Колонка Эмиля Сокольского(
все статьи)
(О книге: Наталья Аришина. Общая тетрадь. – М.: Кругъ, 2019.)«Я всегда писала циклами, которые начинались и кончались сами по себе, – признаётся Наталья Аришина («Вместо предисловия»). – Стихотворение имеет тесные рамки, а цикл даёт возможность выговориться». И вот эти циклы («тетради», как называет их автор, или – скажу более традиционно – «книги стихов») собраны под одной обложкой именно такими, каковыми их хочет видеть автор сегодня, наверняка пересмотрев состав и композицию каждого.
Прочитал «Общую тетрадь» – и словно вся жизнь поэта прошла передо мной: не шумливая, не обременённая личными и общественными страстями, чуждая каким-либо демонстративным жестам и позёрству. Аришине не свойственна литературная игра, она не стремится поразить смелой метафорой, необычными образами, рифмами, её не интересуют модные тенденции и эксперимент. «Дневник» – вот как я вижу каждую её «тетрадь», которая заполнялась не торопясь – и действительно, в те дни, когда не выговариваться просто не получалось. Так, доверяя свои мысли и чувства бумаге, надеешься, что твоим строчкам внимают природа (а она окружает автора на протяжении всей книги) и тот, кто находится рядом, расположенный воспринимать и сопереживать.

Строки о том, где находятся цели
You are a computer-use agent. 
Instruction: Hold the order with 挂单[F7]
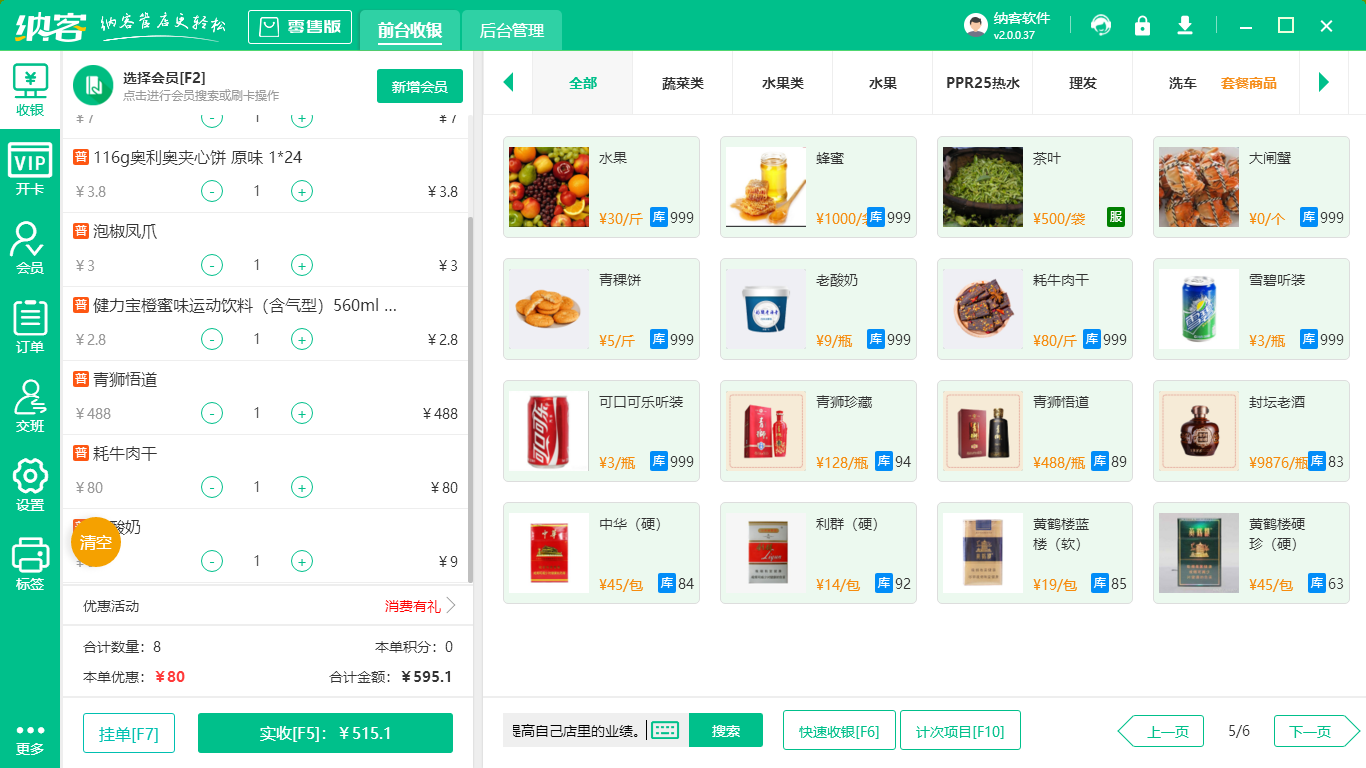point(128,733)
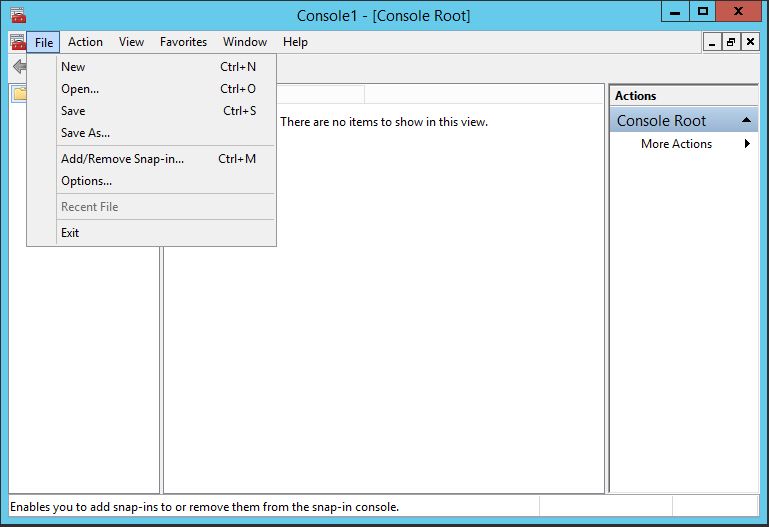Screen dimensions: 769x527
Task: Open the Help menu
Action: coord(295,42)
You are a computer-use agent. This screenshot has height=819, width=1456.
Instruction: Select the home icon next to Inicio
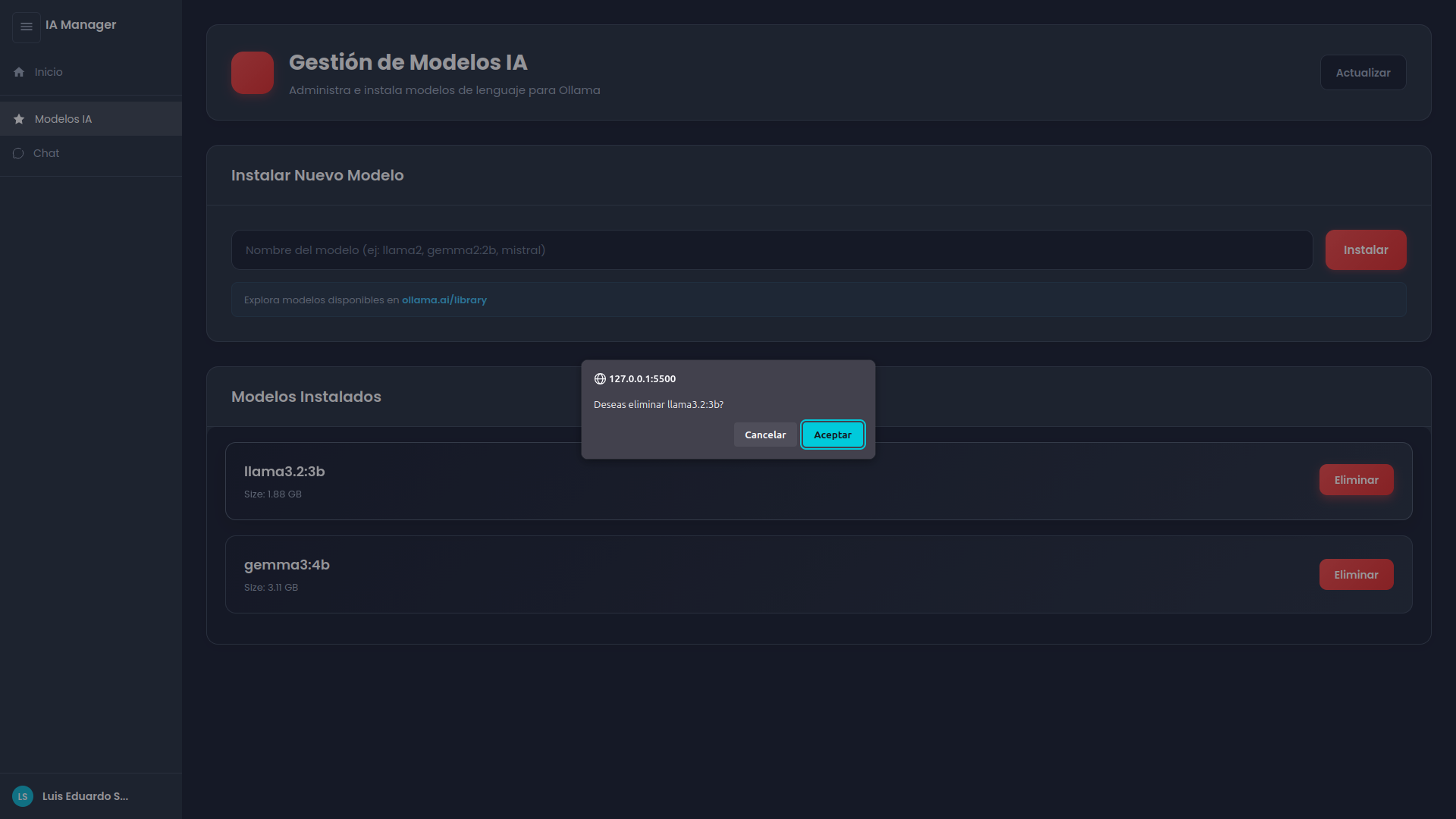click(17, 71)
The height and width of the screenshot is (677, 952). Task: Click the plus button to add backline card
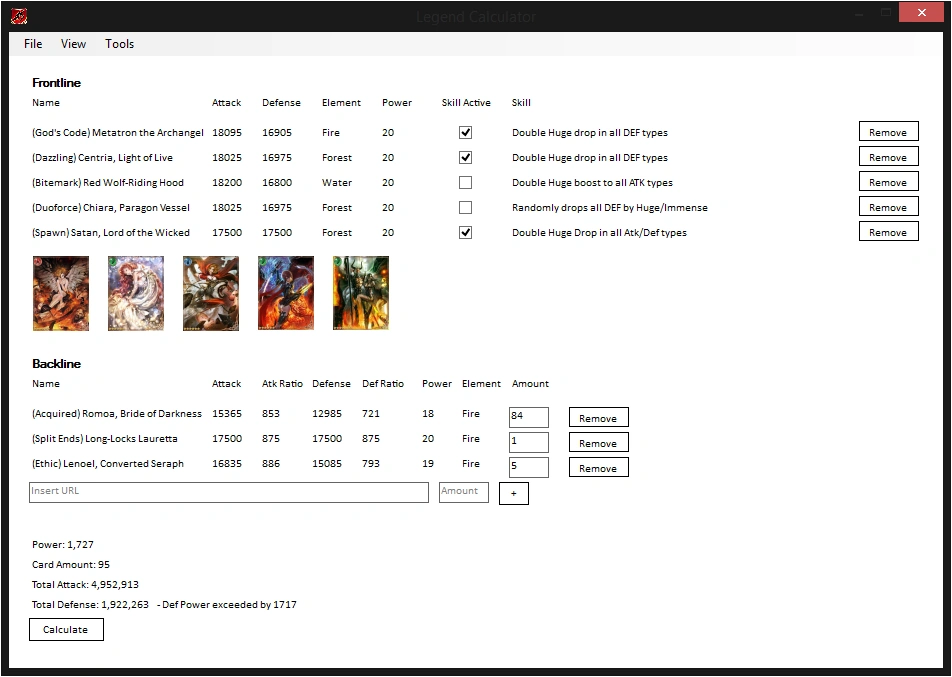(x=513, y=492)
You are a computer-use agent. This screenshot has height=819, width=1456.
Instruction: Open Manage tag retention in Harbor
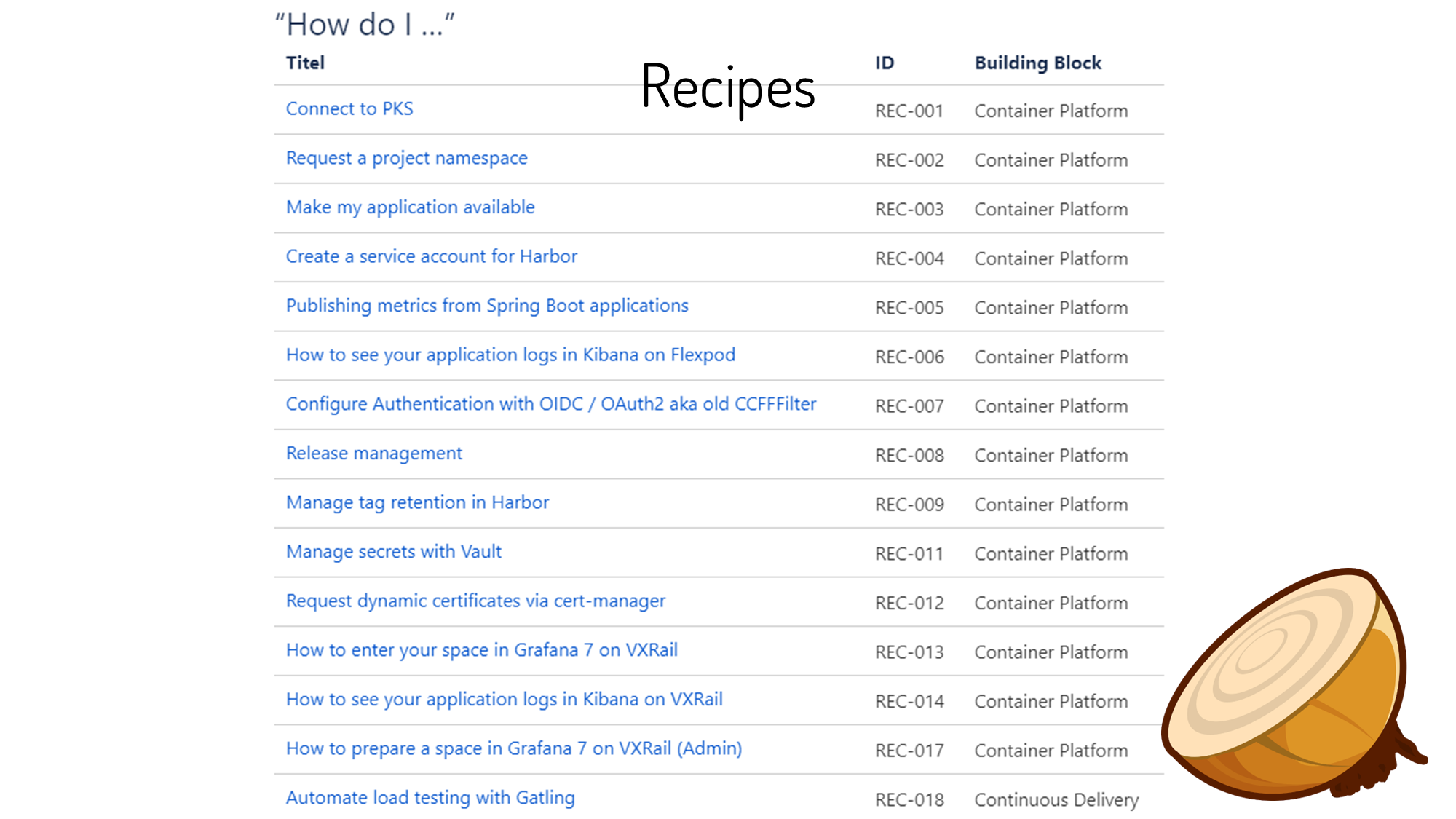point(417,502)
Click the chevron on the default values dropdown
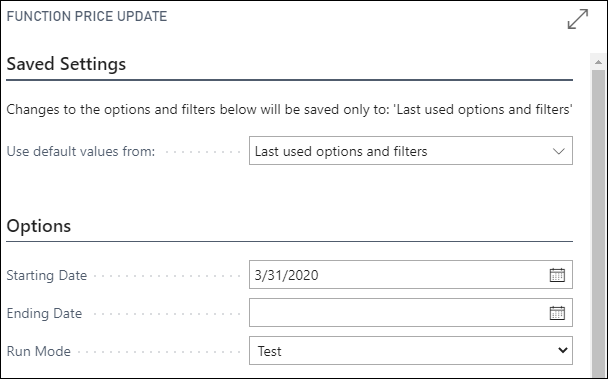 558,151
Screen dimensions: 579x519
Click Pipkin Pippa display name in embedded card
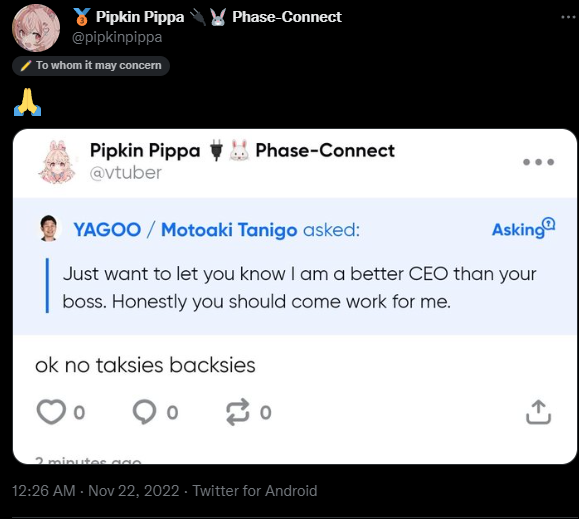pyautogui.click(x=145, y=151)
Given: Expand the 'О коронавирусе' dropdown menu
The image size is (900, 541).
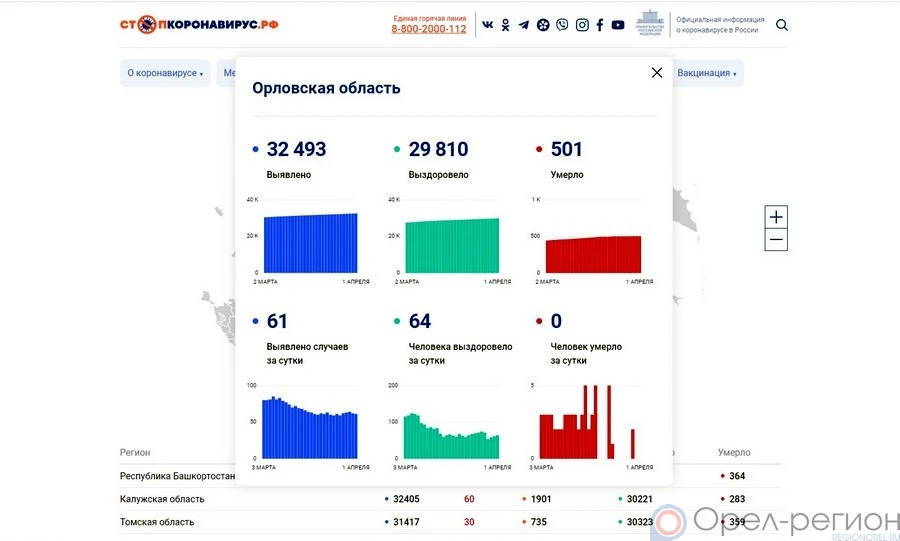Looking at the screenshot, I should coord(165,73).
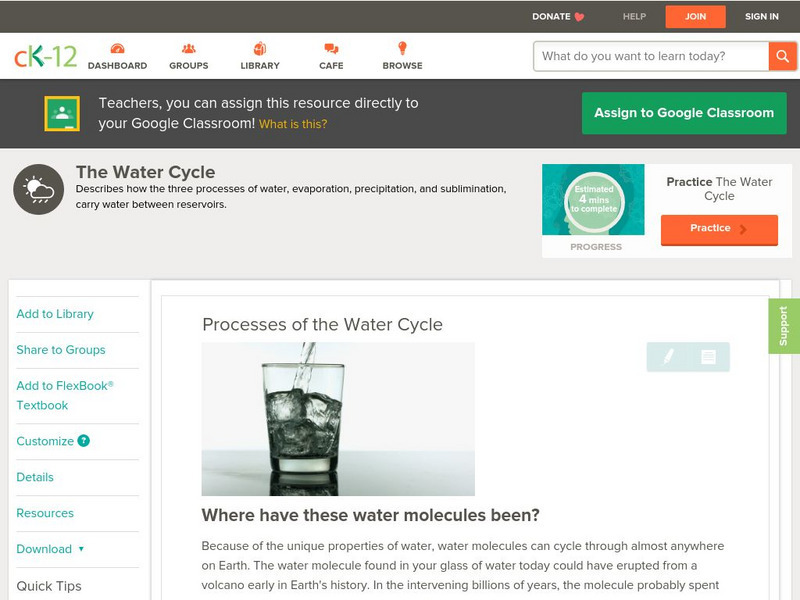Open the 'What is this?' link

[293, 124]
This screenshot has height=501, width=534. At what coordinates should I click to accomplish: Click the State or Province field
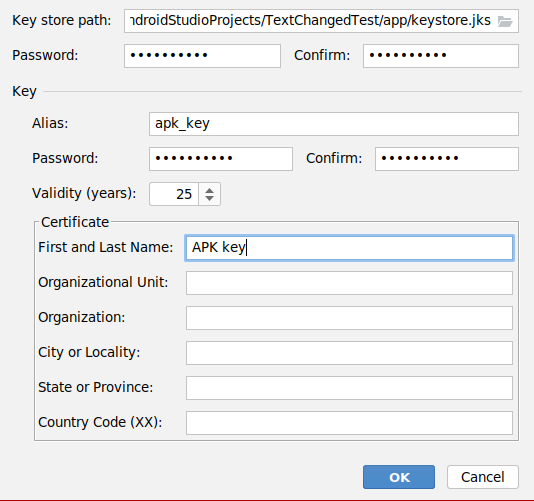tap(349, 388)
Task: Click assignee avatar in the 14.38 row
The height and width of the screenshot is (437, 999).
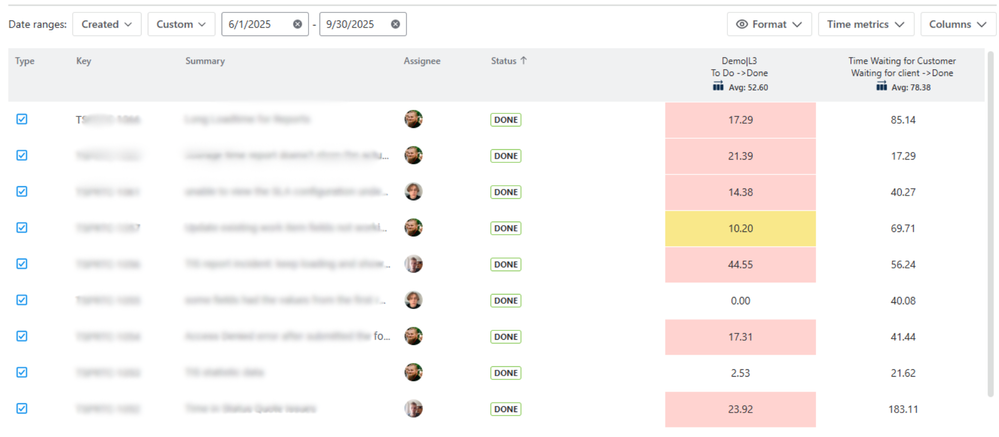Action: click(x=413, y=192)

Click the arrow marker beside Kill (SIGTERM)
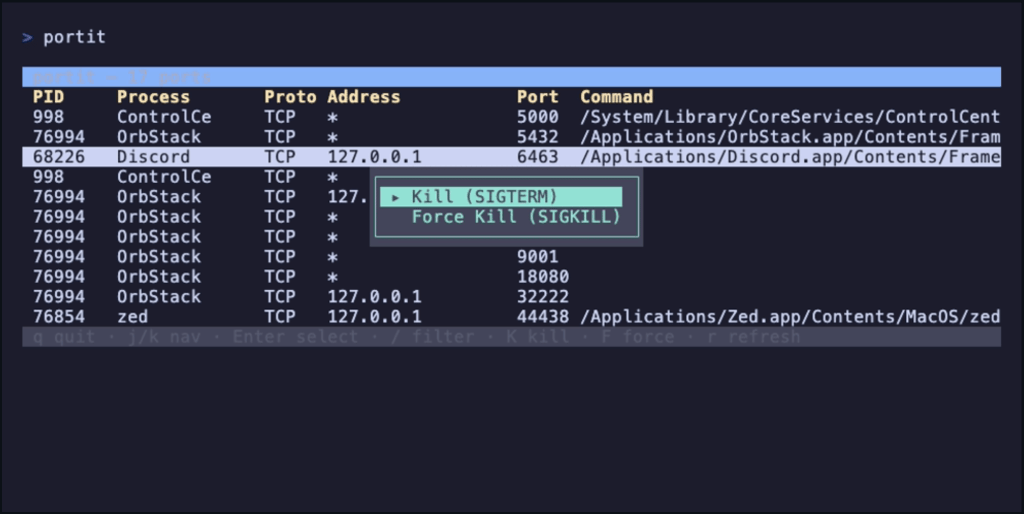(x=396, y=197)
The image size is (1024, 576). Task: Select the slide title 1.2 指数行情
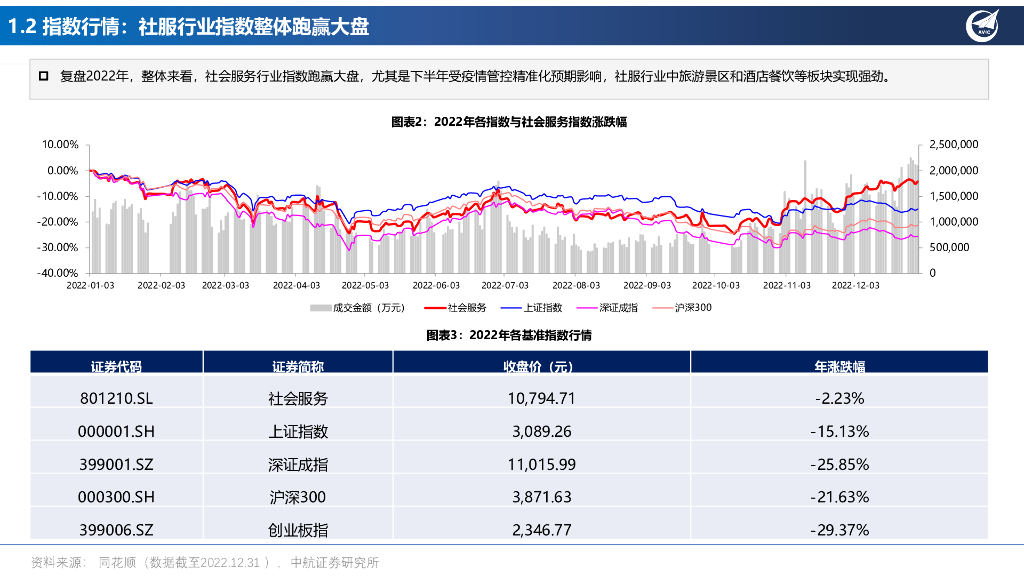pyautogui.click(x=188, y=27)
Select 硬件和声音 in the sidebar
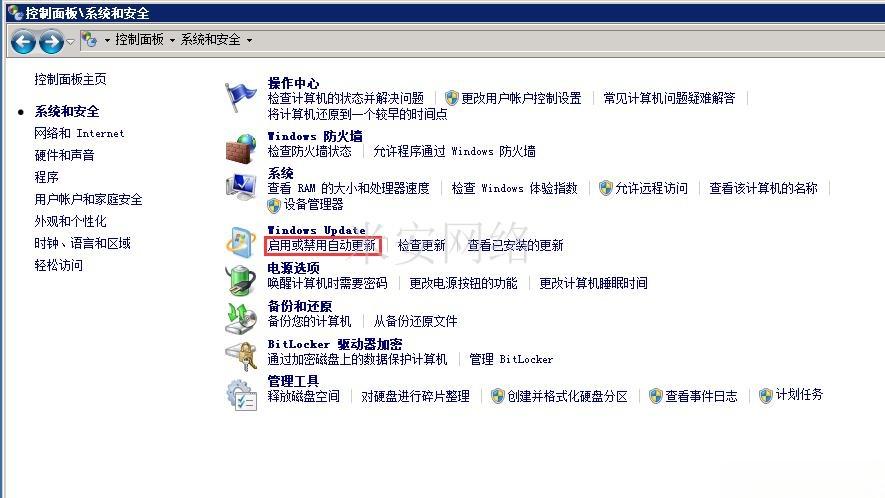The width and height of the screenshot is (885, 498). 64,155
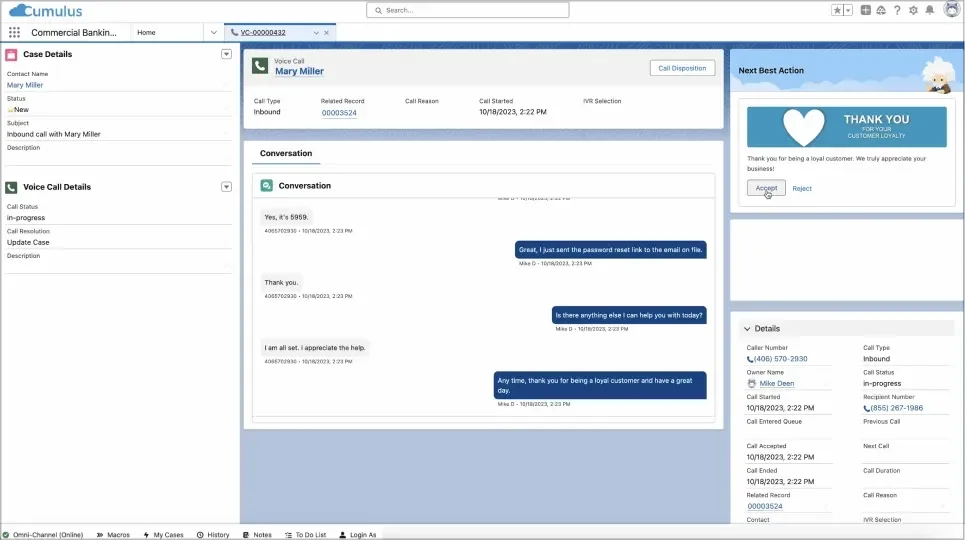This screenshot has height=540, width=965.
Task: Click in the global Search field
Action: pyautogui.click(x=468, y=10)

ЗАДАНИЯ -
1. Перечислите, пожалуйста, все средства, которыми, согласно рецензии на «Общую тетрадь», Аришина не стремится поразить читателя.
2. Почему, по словам самой Натальи Аришиной из рецензии на «Общую тетрадь», она пишет циклами? Ответьте одним–тремя предложениями.

ОТВЕТЫ К ЗАДАНИЯМ -
1. Смелая метафора, необычные образы, рифмы.

2. Стихотворение имеет тесные рамки, а цикл даёт возможность выговориться.